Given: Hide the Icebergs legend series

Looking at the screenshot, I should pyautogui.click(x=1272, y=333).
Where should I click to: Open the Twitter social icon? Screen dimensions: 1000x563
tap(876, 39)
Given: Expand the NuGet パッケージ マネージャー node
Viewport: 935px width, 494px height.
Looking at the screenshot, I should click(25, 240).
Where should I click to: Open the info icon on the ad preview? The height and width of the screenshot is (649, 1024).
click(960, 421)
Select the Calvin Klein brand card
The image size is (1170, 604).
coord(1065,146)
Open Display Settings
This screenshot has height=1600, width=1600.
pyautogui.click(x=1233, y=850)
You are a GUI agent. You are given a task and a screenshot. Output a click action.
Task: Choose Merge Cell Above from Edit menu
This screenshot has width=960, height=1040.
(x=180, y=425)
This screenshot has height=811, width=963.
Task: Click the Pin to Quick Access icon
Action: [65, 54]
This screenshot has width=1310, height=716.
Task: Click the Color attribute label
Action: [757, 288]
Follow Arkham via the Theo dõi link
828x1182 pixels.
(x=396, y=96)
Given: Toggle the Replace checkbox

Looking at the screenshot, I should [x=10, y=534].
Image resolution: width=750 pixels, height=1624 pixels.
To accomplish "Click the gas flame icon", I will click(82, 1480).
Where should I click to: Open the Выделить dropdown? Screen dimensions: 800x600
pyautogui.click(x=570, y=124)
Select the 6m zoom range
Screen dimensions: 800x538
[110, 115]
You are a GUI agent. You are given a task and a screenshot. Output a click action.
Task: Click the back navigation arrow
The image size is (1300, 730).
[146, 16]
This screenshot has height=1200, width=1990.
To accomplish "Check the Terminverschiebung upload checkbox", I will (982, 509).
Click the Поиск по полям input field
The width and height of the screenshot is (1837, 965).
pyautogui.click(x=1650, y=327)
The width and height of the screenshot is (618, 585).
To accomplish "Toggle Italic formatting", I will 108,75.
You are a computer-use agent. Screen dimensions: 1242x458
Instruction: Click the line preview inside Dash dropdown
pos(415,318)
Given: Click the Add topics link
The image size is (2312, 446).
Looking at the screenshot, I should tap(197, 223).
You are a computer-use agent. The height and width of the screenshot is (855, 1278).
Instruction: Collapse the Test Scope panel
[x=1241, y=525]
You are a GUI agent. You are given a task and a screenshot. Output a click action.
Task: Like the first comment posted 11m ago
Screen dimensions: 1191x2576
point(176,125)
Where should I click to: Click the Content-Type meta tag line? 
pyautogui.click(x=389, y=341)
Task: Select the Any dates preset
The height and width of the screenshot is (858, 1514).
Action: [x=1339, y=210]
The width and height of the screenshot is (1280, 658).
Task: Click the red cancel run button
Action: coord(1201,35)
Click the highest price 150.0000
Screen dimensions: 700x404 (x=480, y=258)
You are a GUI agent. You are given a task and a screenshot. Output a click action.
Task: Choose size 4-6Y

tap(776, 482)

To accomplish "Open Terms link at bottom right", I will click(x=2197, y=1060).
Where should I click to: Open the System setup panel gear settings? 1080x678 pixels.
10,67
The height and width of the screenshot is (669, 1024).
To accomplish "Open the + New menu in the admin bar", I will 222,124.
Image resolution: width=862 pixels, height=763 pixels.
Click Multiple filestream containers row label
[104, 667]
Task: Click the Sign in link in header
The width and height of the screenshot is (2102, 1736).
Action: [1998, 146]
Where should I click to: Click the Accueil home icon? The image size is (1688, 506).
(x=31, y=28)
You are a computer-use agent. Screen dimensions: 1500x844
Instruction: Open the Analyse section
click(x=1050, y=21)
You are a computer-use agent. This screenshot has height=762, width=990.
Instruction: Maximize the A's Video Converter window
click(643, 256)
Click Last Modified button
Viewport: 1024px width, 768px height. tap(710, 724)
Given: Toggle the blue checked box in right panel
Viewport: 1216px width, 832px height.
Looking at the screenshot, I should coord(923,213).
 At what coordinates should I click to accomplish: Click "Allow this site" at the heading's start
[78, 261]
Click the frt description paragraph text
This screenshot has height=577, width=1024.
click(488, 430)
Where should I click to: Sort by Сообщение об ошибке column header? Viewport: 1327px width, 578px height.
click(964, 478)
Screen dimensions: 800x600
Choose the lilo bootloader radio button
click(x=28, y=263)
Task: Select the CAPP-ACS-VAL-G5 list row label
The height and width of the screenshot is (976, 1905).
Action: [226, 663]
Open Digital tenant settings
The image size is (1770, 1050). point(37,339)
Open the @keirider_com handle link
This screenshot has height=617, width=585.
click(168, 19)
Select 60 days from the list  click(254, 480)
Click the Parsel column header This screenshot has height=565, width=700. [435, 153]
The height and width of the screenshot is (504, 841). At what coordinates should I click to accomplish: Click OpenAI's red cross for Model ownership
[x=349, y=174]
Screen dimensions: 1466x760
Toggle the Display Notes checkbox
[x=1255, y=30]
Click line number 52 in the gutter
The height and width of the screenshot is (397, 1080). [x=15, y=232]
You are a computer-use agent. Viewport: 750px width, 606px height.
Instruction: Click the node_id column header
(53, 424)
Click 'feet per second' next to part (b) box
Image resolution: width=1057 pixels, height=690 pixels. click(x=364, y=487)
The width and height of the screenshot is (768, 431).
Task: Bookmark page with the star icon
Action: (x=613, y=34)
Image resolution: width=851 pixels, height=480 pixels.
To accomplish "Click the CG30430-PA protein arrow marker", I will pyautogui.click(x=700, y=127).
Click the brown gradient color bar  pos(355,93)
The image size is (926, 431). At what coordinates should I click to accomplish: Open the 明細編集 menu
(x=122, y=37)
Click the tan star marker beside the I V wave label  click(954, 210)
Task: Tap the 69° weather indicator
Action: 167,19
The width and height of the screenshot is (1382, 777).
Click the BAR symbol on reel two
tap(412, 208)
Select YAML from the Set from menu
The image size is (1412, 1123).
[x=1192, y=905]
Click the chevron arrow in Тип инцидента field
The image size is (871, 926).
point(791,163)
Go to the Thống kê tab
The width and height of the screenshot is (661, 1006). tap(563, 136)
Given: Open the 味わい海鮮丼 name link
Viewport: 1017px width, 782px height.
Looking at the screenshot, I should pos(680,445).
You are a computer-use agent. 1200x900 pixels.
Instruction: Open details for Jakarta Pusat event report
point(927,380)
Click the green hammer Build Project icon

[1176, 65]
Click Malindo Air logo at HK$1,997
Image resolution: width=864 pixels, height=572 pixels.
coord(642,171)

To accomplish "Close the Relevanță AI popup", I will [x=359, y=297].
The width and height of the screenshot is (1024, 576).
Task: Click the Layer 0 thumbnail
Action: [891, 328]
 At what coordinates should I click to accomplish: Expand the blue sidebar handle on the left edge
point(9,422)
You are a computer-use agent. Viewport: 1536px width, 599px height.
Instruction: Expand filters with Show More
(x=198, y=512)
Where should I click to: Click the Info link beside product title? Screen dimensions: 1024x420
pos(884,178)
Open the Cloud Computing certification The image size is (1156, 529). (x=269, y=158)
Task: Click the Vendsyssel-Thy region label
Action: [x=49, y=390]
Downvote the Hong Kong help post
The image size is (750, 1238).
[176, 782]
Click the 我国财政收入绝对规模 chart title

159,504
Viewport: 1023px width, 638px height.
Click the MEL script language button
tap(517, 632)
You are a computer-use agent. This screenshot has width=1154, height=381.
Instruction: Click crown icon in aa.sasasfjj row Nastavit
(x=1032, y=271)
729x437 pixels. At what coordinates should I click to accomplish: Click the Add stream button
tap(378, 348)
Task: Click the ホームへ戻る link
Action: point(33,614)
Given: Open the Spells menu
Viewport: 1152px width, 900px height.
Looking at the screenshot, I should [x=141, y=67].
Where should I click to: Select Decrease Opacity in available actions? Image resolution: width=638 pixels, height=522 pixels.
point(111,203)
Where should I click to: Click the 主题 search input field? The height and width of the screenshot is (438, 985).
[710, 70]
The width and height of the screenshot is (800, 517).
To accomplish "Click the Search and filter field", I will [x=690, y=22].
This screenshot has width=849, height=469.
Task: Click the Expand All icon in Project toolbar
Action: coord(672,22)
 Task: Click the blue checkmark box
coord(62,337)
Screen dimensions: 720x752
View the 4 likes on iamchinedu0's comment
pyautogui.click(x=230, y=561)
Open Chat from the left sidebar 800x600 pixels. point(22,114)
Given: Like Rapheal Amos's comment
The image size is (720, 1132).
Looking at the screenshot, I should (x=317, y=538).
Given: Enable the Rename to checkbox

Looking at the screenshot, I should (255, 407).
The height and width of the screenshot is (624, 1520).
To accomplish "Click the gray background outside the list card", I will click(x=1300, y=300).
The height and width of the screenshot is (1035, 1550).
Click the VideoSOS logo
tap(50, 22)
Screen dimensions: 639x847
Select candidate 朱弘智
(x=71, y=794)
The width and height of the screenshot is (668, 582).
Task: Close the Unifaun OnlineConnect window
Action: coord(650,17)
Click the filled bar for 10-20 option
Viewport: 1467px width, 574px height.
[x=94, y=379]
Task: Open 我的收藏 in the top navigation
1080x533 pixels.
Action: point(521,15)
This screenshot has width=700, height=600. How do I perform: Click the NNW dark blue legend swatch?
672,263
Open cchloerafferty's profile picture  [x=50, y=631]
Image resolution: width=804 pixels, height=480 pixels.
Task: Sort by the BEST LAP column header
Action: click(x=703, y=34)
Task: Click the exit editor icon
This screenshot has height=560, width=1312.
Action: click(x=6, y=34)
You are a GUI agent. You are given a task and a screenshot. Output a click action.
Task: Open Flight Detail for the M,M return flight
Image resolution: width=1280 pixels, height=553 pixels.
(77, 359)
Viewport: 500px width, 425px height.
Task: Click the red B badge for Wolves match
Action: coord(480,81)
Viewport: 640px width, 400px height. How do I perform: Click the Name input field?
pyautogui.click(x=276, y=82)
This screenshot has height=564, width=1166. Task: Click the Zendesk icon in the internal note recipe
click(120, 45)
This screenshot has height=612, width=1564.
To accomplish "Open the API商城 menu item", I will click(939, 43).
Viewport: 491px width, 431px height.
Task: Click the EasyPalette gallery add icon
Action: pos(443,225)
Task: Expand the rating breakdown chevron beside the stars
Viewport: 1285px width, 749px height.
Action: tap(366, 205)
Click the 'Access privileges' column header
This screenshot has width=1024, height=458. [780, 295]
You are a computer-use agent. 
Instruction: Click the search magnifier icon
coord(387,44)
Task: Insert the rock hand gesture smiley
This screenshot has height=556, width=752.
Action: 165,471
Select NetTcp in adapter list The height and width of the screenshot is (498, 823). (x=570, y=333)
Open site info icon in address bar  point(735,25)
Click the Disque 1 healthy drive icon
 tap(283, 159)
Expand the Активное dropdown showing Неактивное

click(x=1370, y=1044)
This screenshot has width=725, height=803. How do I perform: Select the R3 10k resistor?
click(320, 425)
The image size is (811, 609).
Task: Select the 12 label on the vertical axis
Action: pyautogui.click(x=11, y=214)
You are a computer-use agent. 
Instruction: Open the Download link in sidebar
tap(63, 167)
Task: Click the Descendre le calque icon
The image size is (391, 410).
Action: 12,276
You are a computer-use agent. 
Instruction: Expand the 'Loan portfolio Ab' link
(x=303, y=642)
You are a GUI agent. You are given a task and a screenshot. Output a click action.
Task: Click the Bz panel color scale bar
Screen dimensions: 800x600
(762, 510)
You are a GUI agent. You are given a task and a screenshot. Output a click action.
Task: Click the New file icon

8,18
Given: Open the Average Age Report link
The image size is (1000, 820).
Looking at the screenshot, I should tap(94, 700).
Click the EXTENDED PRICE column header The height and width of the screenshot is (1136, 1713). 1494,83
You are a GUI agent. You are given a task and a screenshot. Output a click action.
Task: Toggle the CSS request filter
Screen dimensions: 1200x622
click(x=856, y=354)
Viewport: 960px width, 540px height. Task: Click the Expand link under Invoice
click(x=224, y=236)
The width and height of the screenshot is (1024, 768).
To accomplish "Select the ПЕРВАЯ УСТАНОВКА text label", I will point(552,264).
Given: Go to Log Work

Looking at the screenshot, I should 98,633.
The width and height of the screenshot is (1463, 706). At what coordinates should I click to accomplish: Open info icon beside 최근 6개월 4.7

# # # #

Read the entries and pick out all lines that include the word "right".

Response for this exercise:
To accomplish "Open Terms link at bottom right", I will click(x=2197, y=1060).
Given: Toggle the blue checked box in right panel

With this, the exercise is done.